The Lutheran Church of Australia
Our church family is part of a larger group of Lutheran churches in Australia known as the Lutheran Church of Australia (LCA). Each of the member congregations of the LCA has agreed to band together into a church body called a ‘synod’ for the purpose of mutual support and to work together on projects that are too large for a single church to do by itself. While each of the individual churches is an autonomous body responsible for its own program, we also agree to work together. For example, our own church family and especially our worship centre are the result of cooperation with other Lutheran churches in Australia. We also work together in mission ventures, in providing teaching institutions for the training of pastors and other church workers, in preparing materials for use in local congregations plus many other tasks. Clearly there are many benefits in being involved in the larger body, not the least of which is being part of a wider family which is joined together by common beliefs. While there are different ways in which individual churches operate and practise their faith, there is an underlying unity in this diversity which lends strength to the ministry of each local church.

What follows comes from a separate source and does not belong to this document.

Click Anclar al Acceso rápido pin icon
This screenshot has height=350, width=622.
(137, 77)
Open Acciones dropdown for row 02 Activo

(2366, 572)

- Martin Luther lived in the area that is now Germany, and the first adherents of Lutheranism were German. From Germany, Lutheranism spread quickly to Scandinavia and other countries around the Baltic Sea. From Europe it was taken to the USA and around the world.
- The first Lutheran settlers came to Australia in 1838 and made their home in Klemzig, now a north-eastern suburb of Adelaide. From there they settled in the Adelaide Hills and the Barossa Valley. Later groups settled in the Western districts of Victoria, the Riverina area of New South Wales, and the Darling Downs in Queensland. Lutheran churches have been very active in mission work in places like Papua New Guinea, Indonesia, and Africa.
- World-wide, Lutheranism makes up the largest Protestant denomination, with about 70 million adherents. Over 10 million live in the USA. The membership of the Lutheran Church of Australia is about 100,000.
- Many Lutheran churches around the world have formed a confederation called Lutheran World Federation. These churches and other Lutheran churches cooperate in world-wide humanitarian aid through the Lutheran World Service. The Lutheran Church of Australia has associate membership in LWF and contributes to LWS.